右手でピトンを食いつかせ、左手で回してセットしロープをクリップするなど、 左右の手に偏って特定の疲労が蓄積しないように段取りしたが、 2/3くらい登ったところでアックステンションとなった。 この滝は基本的に、オーバーハングした崖に垂れたツララが寄り集まったものだ。 時おりツララが切れるようで横に大きな亀裂が入っていて、 リードしていると非常に気分がよくない。

トップロープをセットして遊ぶのに、意外と手間取った。 アセンダのキザミって凍ってツルツルになって、全く効かなくなったりするのな。

それから、裏からオーバーハングを回り込んで表に出たりして遊んだ。

「正面突破」などとほざいて正面のカンテ状に挑んだら、 大きく氷が割れて顔面直撃し、 出血と軽い脳シントウ。ここらへんが潮時か、と4時頃撤収。 クルマに戻る頃にはすっかり暗くなっていた。

翌日は、「たまには上まで抜けるのもいいかも」という事で ジョーゴ沢を硫黄岳山頂まで詰めた。 赤岳鉱泉に来るのは2003年2月以来だ。テン場だったところが 人工氷瀑になっている。 「ふーん」とかいって眺めつつ、休憩。

コガラやエナガがテント場の周りをとびまわっている。

滝壷が出てるF2をロープ無しで越え、乙女の滝を小川さんがリード、 上半部が風でへんな形になっていて悪そうだった。 本流大滝には取り付いているパーティーがあったので、 こちらは登らず ナイアガラをロープ無しで越え、 その上に8mくらいの細い垂直の氷柱があったので、 これを私がリードした。 一番細いところで太さ60cmくらい? よく見ると氷柱が地面のあたりで切れて下まで届いておらず、 アイスアックスを打ち込む振動がビヨヨーンと足に来る。 落ち口もキノコ氷で登りにくかった。
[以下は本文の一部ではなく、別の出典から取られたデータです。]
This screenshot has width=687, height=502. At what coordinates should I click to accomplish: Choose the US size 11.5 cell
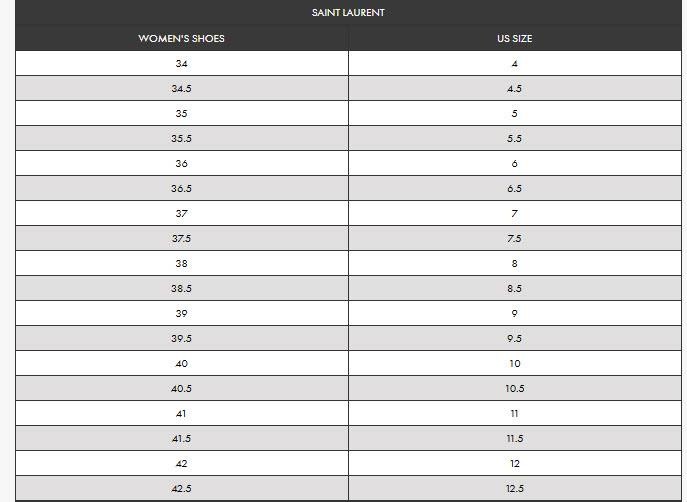[x=514, y=439]
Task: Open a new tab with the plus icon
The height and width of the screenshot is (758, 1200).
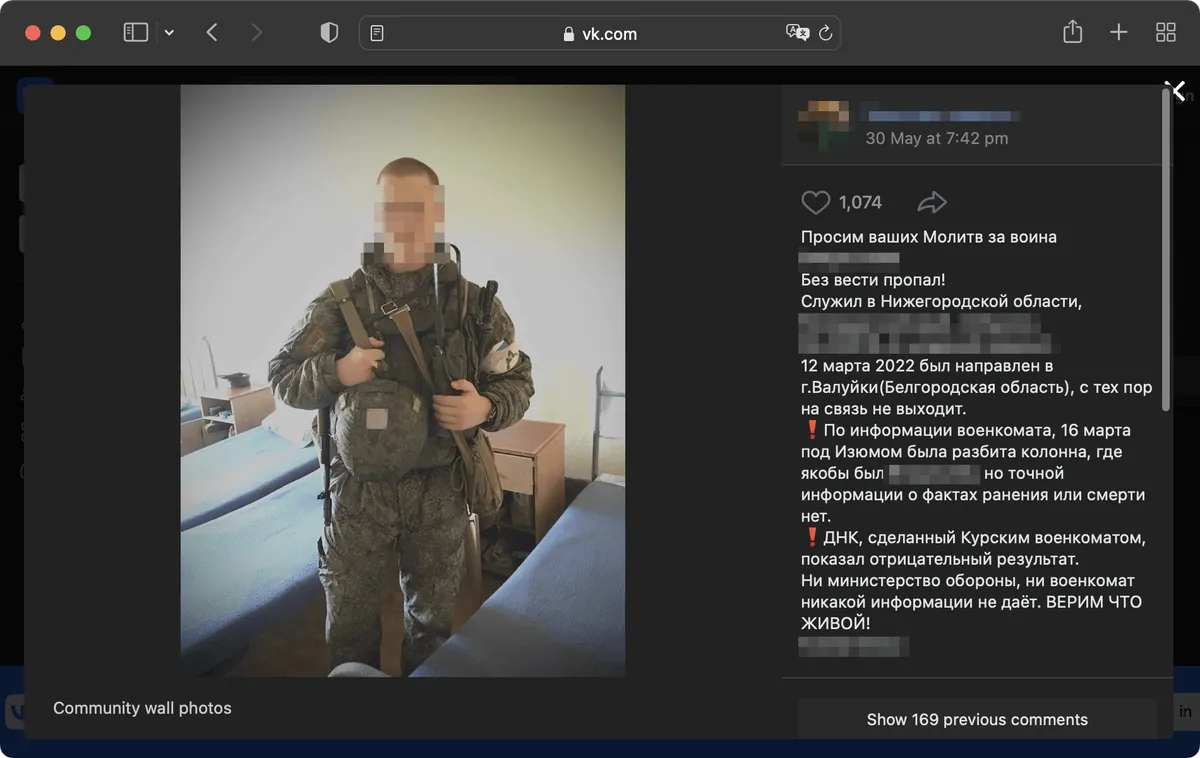Action: tap(1119, 33)
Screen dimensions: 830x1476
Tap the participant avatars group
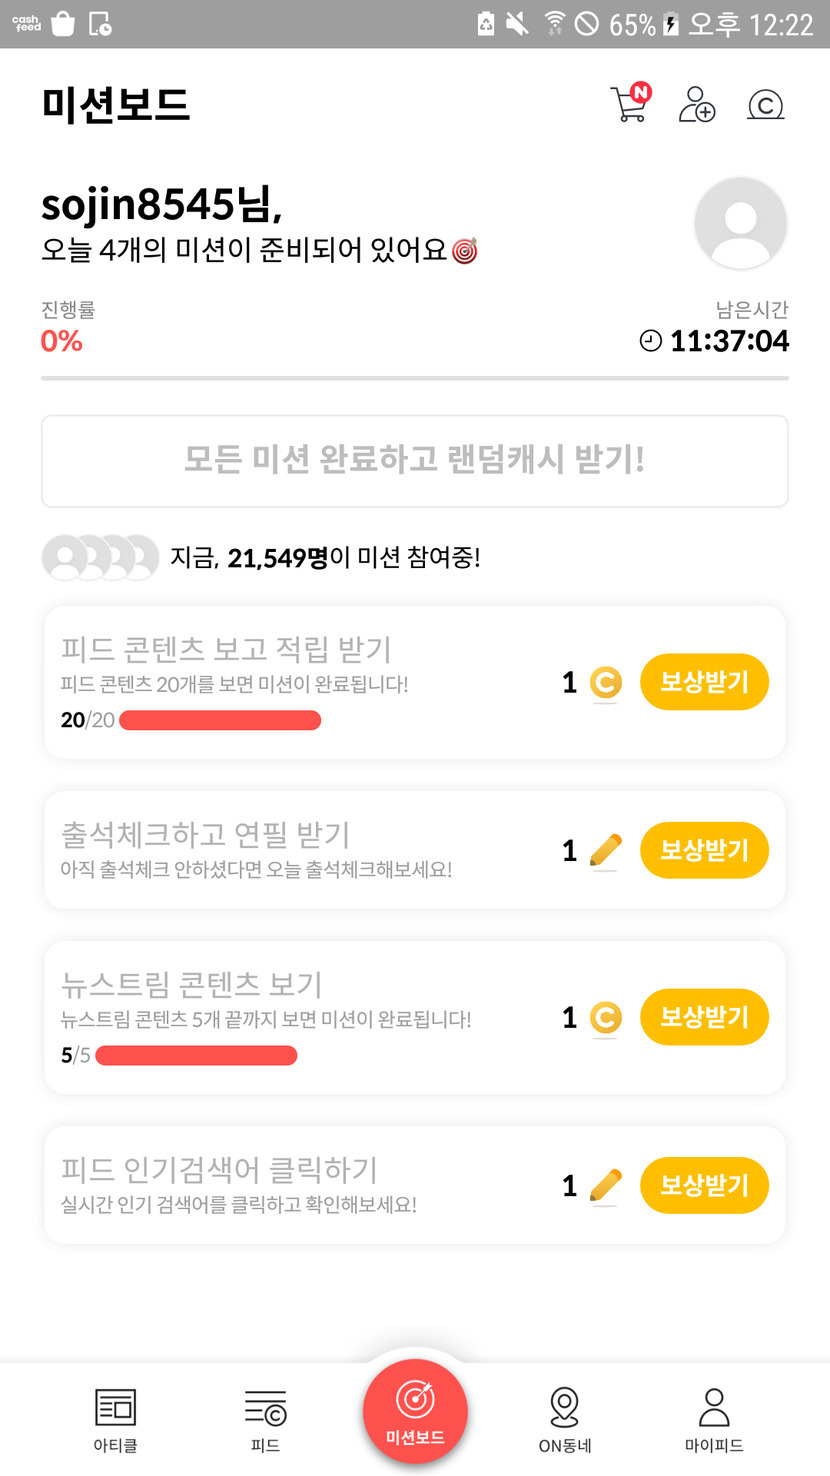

その上は硫黄岳山頂までずーっと雪壁。 雪にはウサギやカモシカの足跡がちらほら、 日差しと風でよく固まっており、歩きやすい。 イワヒバリが居る。 種類不明の、それより少し小さい鳥も何羽かみかけた。 硫黄岳山頂はあいかわらず風が強くて寒かった。 たまにはちゃんと山頂まで登るのもいいものだ。 硫黄岳からは、八ヶ岳南部の全てが間近に見えて、 なかなかの景色である。 沢から稜線に出ると、見晴らしが大きく変化するのも良いところです。

赤岳鉱泉に降りると、宿泊客が人工氷瀑から、トップロープで 変な姿勢でブラさがっていた。 わしにとって、氷登攀の本質とは 傾斜よりもむしろ氷の弱さと脆さ、 あるいは支点の設置を含むリスク克服ゲームである。 また、その魅力のなかでルートの美しさが占める割合は非常に高い。 やってみれば、これはこれで面白いのかも知れないが、 危険も美も無いこれは、全く動機が理解できない。

下山路ではキクイタダキの声。例によって姿は見えない。

クルマに戻ったのは3時過ぎ。天気が良くて顔がかなり日焼けした。 そのうえ、右の眼の下も氷で切れて、「正しい氷壁登攀者の顔」になった。